Given text ->
━━━━━━━━━━━━━━━━
Plus, I discovered that what I wanted to eat changed radically. If I were still eating the candy and sweets and fried foods and chips that I always wanted when I was younger, it might be a different story, but that’s not what I want these days. I enjoy eating healthy foods now, with the sugary and fatty stuff as an occasional side.

Even more than that, my weight loss process allowed me to learn a lot about myself, my relationships, and how I interact in the world. I could only have done this by taking things slowly, one step at a time, and figuring out for myself what was going on.

Would I have discovered all this if I had lost weight simply by taking a pill? I don’t know. I would probably need to know more about them and how they actually work for those using them.


What I can say is that I don’t regret the time or effort that went into my eventual weight loss. As a teen I thought I needed to be thin to reveal my true self, but instead, my weight loss simply helped me recognize and accept the self that I had been all along. And for me, that is magic enough.

Sunday, December 1, 2013

A Cheat Day

“Every good dieter deserves a cheat day.” That was the premise in an article I saw about making Thanksgiving a “cheat day”, and before I even read any further, I found myself itching to write a response.

The phrase “good dieter” rubbed me the wrong way. It emphasizes the notion that you as a dieter are good or bad – not, perhaps, that the diet itself might be bad. In my opinion, if a diet is so unsustainable that you need to “cheat” in order to keep it up, then how good can it be? And how good do you have to be in order to deserve such a day? If you ate a cookie the day before, are you suddenly “bad” and don’t deserve to enjoy Thanksgiving?

As I continued reading, I found myself questioning even more. The article suggests indulging on cheat days, but with moderation, pointing out that people who feel deprived are more likely to binge. I agree with that, which begs the question – if deprivation causes problems, why not incorporate moderation on a daily basis, instead of waiting to splurge on a specific day?
━━━━━━━━━━━━━━━━
Data listing ->
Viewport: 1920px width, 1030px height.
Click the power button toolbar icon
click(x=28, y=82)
━━━━━━━━━━━━━━━━
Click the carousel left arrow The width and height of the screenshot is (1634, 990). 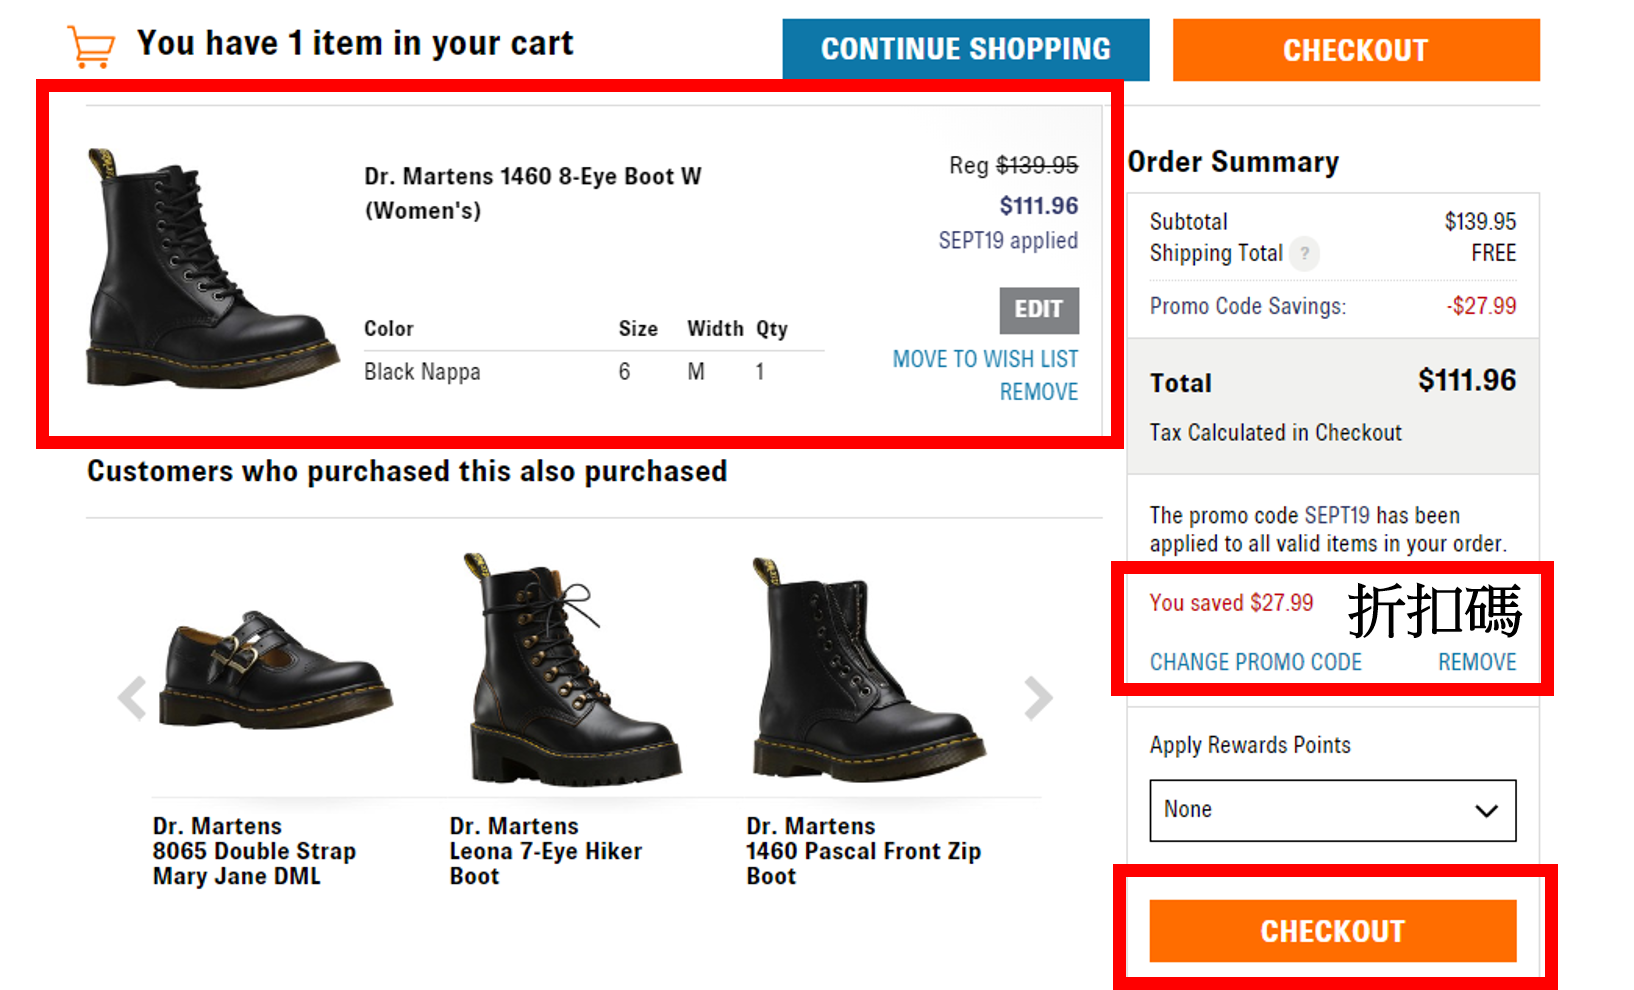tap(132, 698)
━━━━━━━━━━━━━━━━
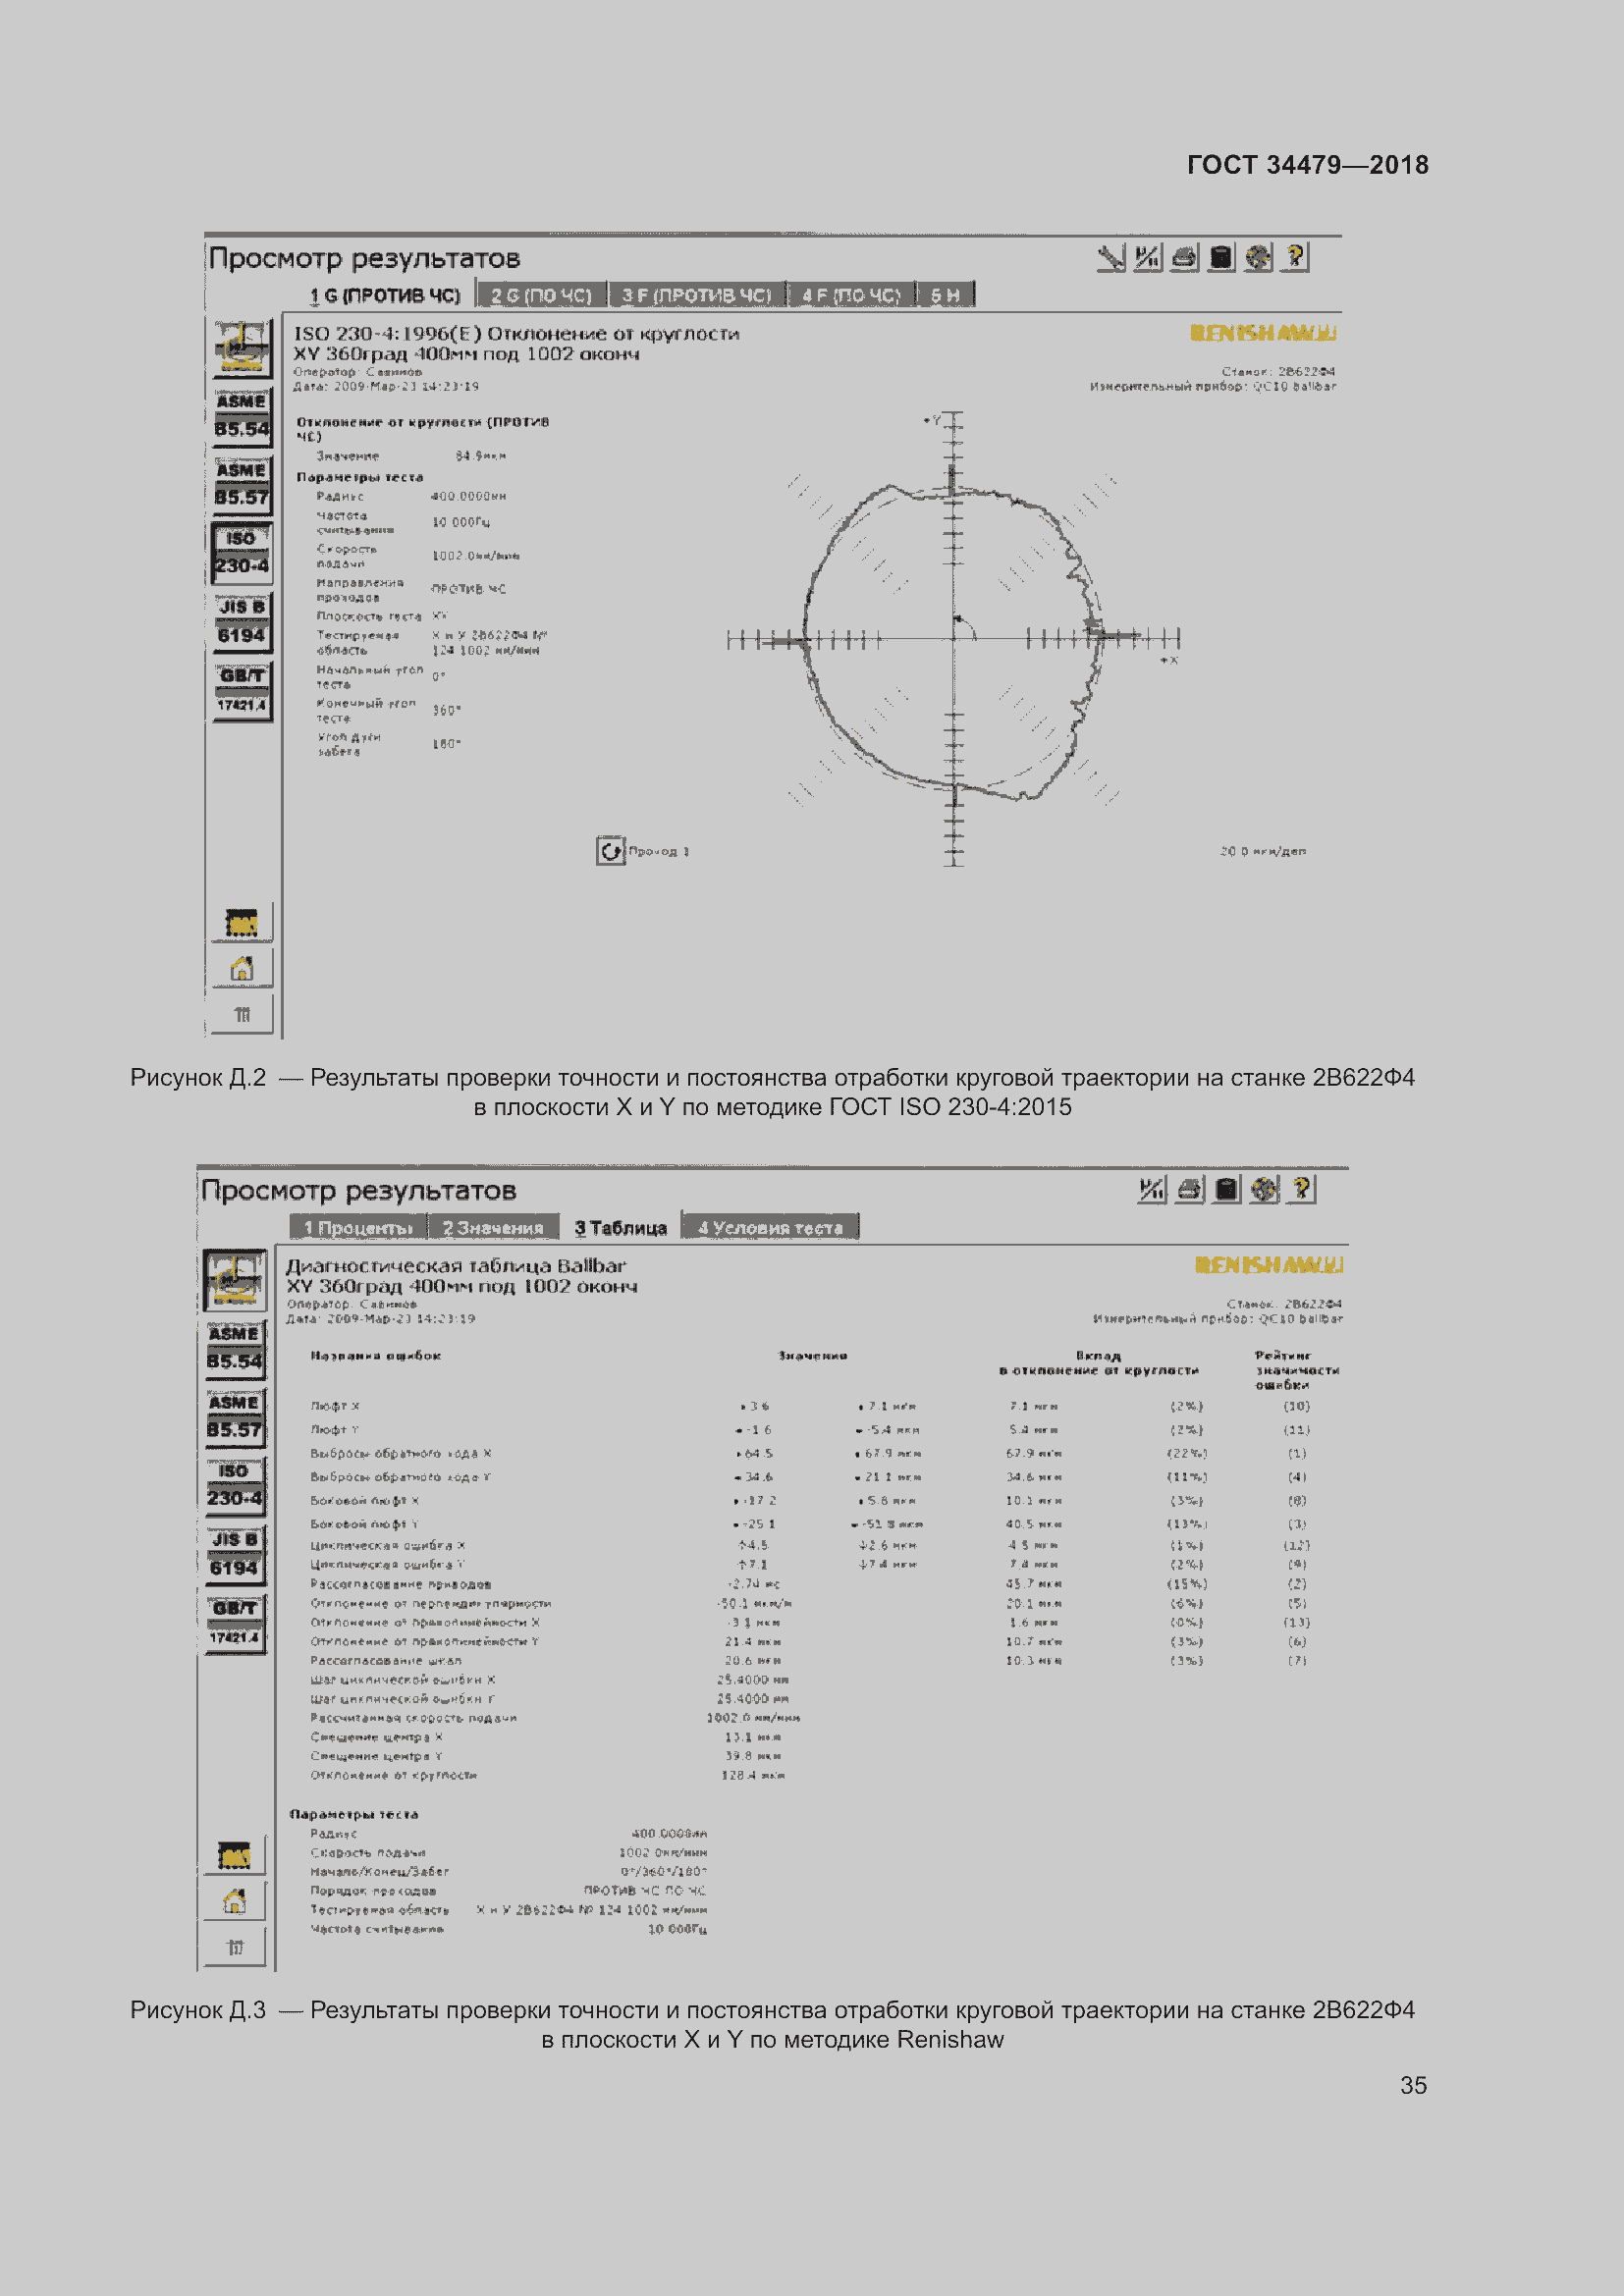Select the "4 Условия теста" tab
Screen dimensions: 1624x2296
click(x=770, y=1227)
━━━━━━━━━━━━━━━━
Exercise requirements ->
**A.** Decide whether each statement below agrees with the text on dieting. Answer yes or no for each, and quote the words from the text that settle it.
(i) The writer found the phrase "good dieter" appealing.
(ii) The writer agrees that people who feel deprived are more likely to binge.
(iii) The writer regrets the time and effort that went into losing weight.
**B.** Continue the text on dieting and cheat days from its last sentence, in the same voice.

Answers for this exercise ->
**A.**
(i) No: "The phrase “good dieter” rubbed me the wrong way."
(ii) Yes: "I agree with that"
(iii) No: "I don’t regret the time or effort that went into my eventual weight loss."

**B.**
The article also pointed out that Thanksgiving is a day to “soak up the beauty of family, friends, and life in general,” so it’s okay to “kick back and enjoy yourself”. What does that mean for the rest of the time? That other days we shouldn’t be focused on enjoying life, or appreciating our family and friends? Or that we should eat food we don’t enjoy so we make sure we don’t eat too much?

I can’t really argue with the suggestion on limiting alcohol, or making sure not to drink on an empty stomach. But my discomfort returned with the comment to eat slowly so you enjoy the food, or else the splurge is wasted. Again, that implies that the rest of the time you may not want to linger over food because eating healthy is all about deprivation and can’t be enjoyed. Unfortunately I think many people believe that, but it doesn’t have to be that way. You can certainly savor healthy meals that are truly delicious. And you can have something that’s more fun than nutritious without being “bad”.

The article proceeded to suggest eating only until satiated by paying close attention to fullness cues. But if the rest of the time you’re only eating as much as the diet allows, how will you even recognize your fullness cues to know when you’re satisfied? This approach doesn’t come naturally to many, and it takes practice, something that would be difficult to learn if you’re only doing it on “cheat” days.

Finally, the article recommends getting right back to the diet the next morning without worrying about the calories from the day before. I agree with not worrying about the previous day, but why go back on the diet?

Why not continue to practice all those things you did on your “cheat” day? Eating mindfully; enjoying the food and company; practicing moderation; and eating what you love but stopping when you’re satisfied. You can make every day one of mindful eating, gratitude, and celebrating life, without worrying about calories.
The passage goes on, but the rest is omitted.